EXERCISE OBJECTIVE -
In the listing below, locate the line that contains "This screenshot has width=1319, height=896." and the line that contains "Open the Active". Restate word for word those two lines and every line between them, and nothing else.

SUPPLIED ENTRIES -

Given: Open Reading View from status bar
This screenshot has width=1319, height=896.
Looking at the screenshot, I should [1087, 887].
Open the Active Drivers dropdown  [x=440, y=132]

...

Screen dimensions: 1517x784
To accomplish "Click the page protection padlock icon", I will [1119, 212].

--

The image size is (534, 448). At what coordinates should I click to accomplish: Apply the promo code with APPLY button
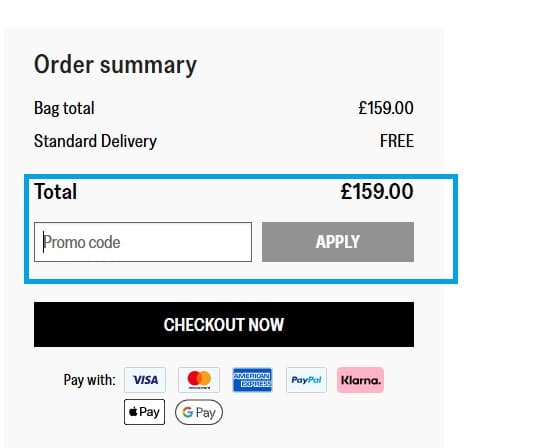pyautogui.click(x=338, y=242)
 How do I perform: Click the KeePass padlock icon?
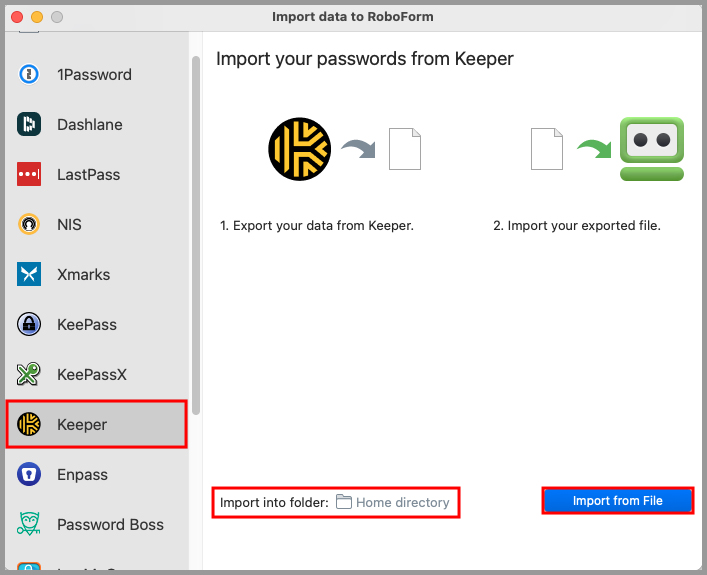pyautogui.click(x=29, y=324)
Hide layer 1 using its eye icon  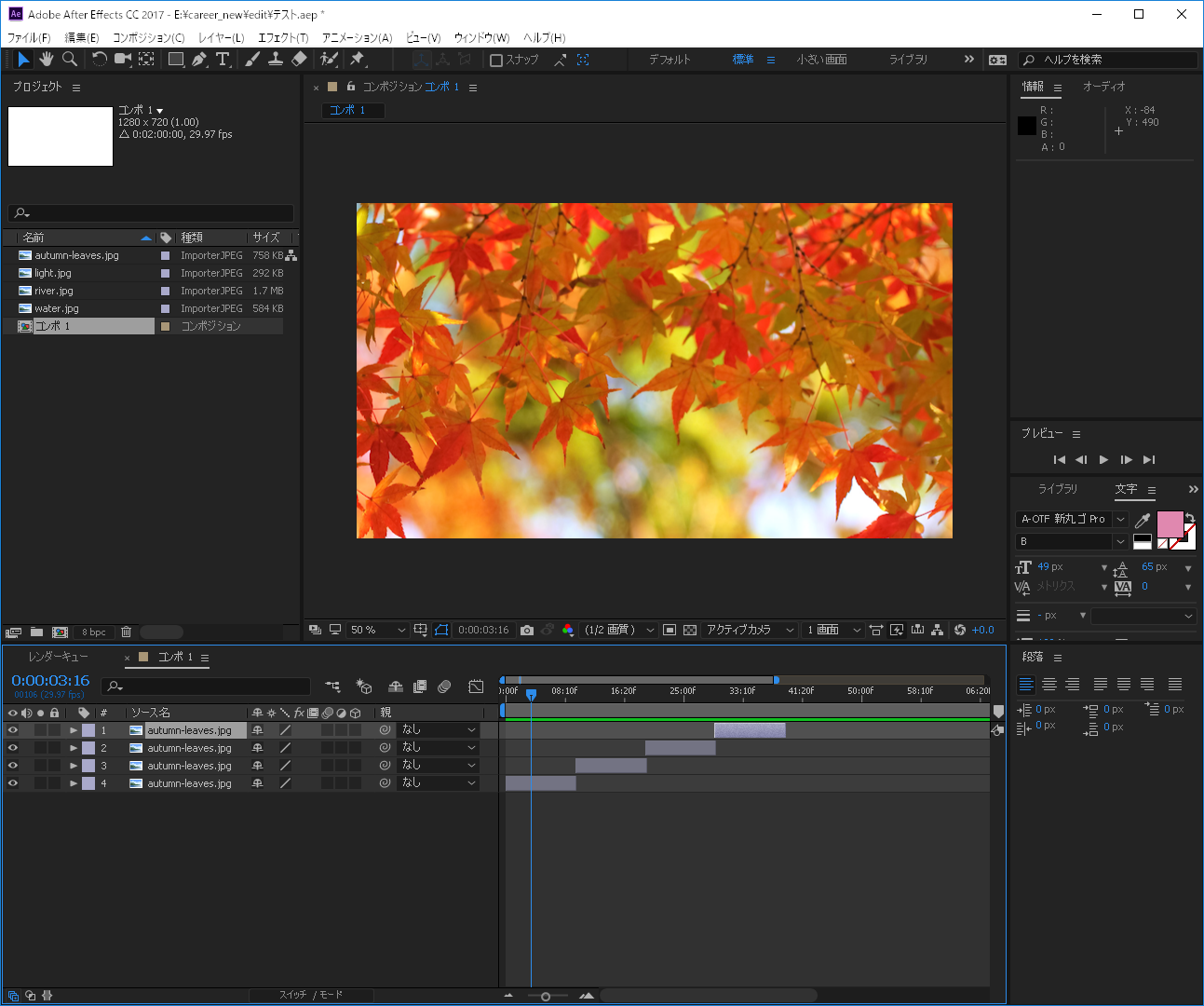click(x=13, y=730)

RESULT FOR THIS TASK -
This screenshot has width=1319, height=896.
Looking at the screenshot, I should [1087, 887].
Open the Active Drivers dropdown  [x=440, y=132]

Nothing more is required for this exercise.